**TAREFAS A REALIZAR:**
1 > De acordo com o texto sobre a exploração laboral no Alentejo, quantos casos por ano sinaliza a Polícia Judiciária?
2 > Transcreva, do texto sobre a exploração laboral no Alentejo, o trecho que vai de "Vêm do Vietname, da" até "venda de droga.".
3 > Prossiga a redação do texto sobre a exploração laboral no Alentejo a partir do ponto em que ele termina.

**TEXTO PARA LEITURA:**
——————————

Vêm do Vietname, da Malásia e da Tailândia para trabalhar na exploração agrícola no Alentejo. O fenómeno que apareceu pela primeira vez em 2009 é uma das grandes preocupações da Polícia Judiciária pelo risco de produção e venda de droga.

Há indivíduos destas nacionalidades aliciados a deixar o país em troca de um bom posto de trabalho e de condições salariais que ofereçam garantias à família. Porém, quando entram em Portugal vêem-se envolvidos numa rede de tráfico de seres humanos e são forçados a trabalhar em terrenos agrícolas no Alentejo. A organização principal é de nacionalidade asiática, mas trabalha directamente com redes nacionais. Contudo, os contactos multiplicam-se entre a organização e os indivíduos da mesma nacionalidade que residem em Portugal. O passo seguinte é consumar o negócio com os proprietários ou administradores de terrenos agrícolas. Todos ganham uma comissão menos as vítimas, que inicialmente não têm direito a qualquer remuneração: “Deparam-se com uma dívida que desconheciam”, explica ao i fonte da Polícia Judiciária.

Nos primeiros anos de trabalho é-lhes dito que o dinheiro a que teriam direito servirá, inicialmente, para cobrir os gastos da viagem. No entanto, quando começam a ter direito a salário, a remuneração “corresponde a valores irrisórios, como cinco ou dez euros”.

O número de vítimas envolvidas neste tipo de rede de exploração laboral tem aumentado nos últimos anos, com o desencadear da crise económica e consequente aumento da imigração ilegal. A Polícia Judiciária (PJ) sinaliza cerca de cem casos por ano. As redes asiáticas envolvem aproximadamente 30 pessoas. Contudo, têm merecido atenção especial da PJ, porque “podem originar outro fenómeno – a exploração e produção de canábis”.

——————————

**EXTRATO DE DADOS:**

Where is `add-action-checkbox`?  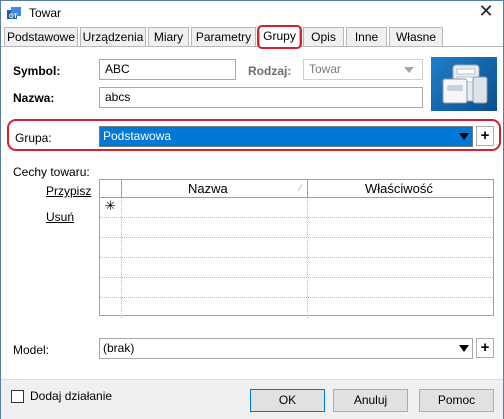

——————————

**RESULTADOS POR TAREFA:**
1 > Cerca de cem casos por ano.

2 >
Vêm do Vietname, da Malásia e da Tailândia para trabalhar na exploração agrícola no Alentejo. O fenómeno que apareceu pela primeira vez em 2009 é uma das grandes preocupações da Polícia Judiciária pelo risco de produção e venda de droga.

3 >
De acordo com a investigação, os primeiros casos sinalizados foram no Reino Unido. “A dinâmica era igual àquela que é agora praticada em Portugal.” Porém, com uma pequena nuance: o principal objectivo era fomentar o tráfico de droga. “Construíram estufas, onde os indivíduos traficados trabalhavam diariamente para produzir quantidades enormes de canábis.” Depois do Reino Unido foi a vez da França e em 2009 chegaram a Portugal. Ainda não foi sinalizado nenhum caso de exploração de canábis no país, mas a polícia acredita que “há um risco” de isso vir acontecer. O acesso das forças policiais às vítimas é muito limitado pela sua localização geográfica. Vivem e trabalham em campos e terrenos de grandes dimensões, completamente “isolados”. Nem sempre o negócio se realiza através do proprietário do terreno, mas segundo a polícia é difícil que este não tenha qualquer conhecimento da situação.

Mesmo que mostrem vontade de regressar ao seu país, a condição económica das vítimas não o permite. Contudo, em alguns casos a organização asiática ameaça a própria família, deixando a vítima totalmente “dependente da estrutura da rede”.

A nova “envelhecida” UE A crise que começou em 2008 fez reduzir o número de casos de tráfico de seres humanos para exploração sexual, que até então representava 80% dos casos, para metade (cerca de 50%). Por outro lado, potenciou o aumento do tráfico para trabalhos forçados. Os restantes 50% dos casos sinalizados pelos órgãos policiais correspondem à exploração laboral e a mendicidade. A mudança de tendências no tráfico de seres humanos em Portugal ocorreu à imagem do que aconteceu em toda a Europa.

Joana Daniel-Wrabetz, do Observatório de Tráfico de Seres Humanos (OTSH), realça que “há vários motivos que levam uma pessoa a imigrar em busca de melhores condições laborais”. No entanto, avisa que “tem havido uma maior preocupação e atenção” das entidades responsáveis “à exploração de mão-de-obra na agricultura e ainda na indústria têxtil e construção civil”.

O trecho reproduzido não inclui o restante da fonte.